### SOURCE RECORDS
--------------------
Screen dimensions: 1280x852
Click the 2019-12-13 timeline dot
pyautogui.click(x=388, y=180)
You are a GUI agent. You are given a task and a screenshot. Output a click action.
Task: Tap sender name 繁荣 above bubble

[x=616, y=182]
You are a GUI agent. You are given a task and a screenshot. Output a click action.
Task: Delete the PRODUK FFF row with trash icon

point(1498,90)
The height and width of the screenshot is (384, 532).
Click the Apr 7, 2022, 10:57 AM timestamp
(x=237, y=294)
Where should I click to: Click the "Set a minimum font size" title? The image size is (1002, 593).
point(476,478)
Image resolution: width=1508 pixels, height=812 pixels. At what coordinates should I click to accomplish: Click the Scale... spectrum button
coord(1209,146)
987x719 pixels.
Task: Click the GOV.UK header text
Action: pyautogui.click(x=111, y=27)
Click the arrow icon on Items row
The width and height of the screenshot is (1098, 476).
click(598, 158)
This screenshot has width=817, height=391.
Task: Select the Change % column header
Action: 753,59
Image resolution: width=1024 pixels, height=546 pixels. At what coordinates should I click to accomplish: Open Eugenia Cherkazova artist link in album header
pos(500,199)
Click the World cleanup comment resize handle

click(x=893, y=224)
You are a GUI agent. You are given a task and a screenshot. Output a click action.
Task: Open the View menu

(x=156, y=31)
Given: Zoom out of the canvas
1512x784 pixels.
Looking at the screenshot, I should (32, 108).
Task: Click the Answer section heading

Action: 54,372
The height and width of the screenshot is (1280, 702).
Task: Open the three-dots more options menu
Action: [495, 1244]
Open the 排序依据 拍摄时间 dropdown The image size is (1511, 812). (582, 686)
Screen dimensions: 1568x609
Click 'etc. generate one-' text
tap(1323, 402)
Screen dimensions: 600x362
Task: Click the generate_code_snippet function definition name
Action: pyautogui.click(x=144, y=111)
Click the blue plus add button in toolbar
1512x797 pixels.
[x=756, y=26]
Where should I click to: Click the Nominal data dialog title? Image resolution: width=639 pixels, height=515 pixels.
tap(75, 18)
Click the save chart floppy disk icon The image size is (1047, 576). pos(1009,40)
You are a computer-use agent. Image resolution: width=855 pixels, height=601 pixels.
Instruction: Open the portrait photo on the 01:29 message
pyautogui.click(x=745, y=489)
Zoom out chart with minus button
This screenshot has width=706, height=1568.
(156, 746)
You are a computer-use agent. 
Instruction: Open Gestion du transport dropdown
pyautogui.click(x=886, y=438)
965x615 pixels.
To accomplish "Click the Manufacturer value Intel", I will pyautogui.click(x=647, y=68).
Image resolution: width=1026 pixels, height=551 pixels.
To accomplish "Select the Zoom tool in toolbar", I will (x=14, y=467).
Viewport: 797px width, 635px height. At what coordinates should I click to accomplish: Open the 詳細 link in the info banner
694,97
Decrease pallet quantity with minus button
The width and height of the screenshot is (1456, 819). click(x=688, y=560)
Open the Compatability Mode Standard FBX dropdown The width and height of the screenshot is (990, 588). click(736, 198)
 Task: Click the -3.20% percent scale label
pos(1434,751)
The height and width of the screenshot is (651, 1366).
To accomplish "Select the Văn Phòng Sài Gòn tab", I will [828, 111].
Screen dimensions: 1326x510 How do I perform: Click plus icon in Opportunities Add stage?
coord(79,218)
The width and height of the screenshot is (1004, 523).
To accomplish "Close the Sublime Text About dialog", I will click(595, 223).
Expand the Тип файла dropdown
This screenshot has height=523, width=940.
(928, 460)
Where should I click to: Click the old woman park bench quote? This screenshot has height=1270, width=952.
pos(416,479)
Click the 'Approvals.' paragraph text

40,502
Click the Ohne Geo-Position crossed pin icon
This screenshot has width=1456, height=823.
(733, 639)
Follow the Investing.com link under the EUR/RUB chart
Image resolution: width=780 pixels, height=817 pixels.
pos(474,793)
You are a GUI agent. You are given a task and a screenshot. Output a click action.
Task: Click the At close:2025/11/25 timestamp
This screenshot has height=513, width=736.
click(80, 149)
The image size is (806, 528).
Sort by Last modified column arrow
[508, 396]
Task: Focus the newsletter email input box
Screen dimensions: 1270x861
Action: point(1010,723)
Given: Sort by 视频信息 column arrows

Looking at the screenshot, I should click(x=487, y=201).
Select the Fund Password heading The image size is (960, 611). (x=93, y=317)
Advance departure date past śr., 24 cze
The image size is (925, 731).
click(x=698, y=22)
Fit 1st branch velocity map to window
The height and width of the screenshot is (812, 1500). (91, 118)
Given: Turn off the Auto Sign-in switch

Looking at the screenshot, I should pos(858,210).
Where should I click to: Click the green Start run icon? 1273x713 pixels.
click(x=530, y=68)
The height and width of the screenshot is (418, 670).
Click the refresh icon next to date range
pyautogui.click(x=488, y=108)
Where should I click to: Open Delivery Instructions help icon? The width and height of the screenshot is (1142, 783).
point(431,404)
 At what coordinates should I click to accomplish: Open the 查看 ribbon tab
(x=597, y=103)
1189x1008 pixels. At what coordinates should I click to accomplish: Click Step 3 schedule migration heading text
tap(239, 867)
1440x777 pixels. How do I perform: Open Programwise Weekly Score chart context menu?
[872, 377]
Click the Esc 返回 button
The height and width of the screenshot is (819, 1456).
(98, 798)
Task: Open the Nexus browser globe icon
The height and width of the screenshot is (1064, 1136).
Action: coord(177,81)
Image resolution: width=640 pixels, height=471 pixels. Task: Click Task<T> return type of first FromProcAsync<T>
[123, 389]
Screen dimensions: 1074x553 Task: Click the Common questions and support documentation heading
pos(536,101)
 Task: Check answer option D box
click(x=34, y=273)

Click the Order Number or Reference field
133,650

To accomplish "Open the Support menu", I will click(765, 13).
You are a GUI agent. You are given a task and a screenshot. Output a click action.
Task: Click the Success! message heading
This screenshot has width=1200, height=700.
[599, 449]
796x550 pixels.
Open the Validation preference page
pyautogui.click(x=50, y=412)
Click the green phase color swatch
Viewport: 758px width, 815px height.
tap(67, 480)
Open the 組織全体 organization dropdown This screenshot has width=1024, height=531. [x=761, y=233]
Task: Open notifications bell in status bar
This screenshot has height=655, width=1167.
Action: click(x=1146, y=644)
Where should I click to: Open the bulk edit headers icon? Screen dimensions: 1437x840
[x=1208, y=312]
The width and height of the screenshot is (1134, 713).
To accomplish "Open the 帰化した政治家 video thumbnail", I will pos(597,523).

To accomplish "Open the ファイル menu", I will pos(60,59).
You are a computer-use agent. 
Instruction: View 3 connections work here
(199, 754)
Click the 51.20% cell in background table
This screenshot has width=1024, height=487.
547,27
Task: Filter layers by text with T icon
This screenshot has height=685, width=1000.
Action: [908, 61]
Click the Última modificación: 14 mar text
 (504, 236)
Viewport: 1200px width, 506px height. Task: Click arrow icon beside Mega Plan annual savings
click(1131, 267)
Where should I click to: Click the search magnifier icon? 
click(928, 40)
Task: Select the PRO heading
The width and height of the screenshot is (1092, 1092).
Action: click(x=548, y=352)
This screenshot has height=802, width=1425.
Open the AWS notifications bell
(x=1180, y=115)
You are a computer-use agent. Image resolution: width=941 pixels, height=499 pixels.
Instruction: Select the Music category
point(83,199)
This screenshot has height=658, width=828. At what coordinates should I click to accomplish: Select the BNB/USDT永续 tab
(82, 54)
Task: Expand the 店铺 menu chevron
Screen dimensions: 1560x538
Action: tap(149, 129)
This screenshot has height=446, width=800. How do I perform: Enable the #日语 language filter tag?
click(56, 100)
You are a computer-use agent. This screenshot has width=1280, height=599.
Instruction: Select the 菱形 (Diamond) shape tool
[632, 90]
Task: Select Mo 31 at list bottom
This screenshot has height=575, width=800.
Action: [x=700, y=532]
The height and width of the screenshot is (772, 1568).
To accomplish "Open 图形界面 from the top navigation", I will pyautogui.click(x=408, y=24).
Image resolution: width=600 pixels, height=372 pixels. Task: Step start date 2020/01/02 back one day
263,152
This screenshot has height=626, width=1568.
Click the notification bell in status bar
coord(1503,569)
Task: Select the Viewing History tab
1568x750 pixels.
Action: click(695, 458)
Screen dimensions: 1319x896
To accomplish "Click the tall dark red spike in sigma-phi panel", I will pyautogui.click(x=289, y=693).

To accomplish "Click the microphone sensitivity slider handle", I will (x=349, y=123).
--------------------
### PROMPT
If a line of the records above contains the word "Zoom", count it; then give the total and nothing more.

### WRITTEN SOLUTION
3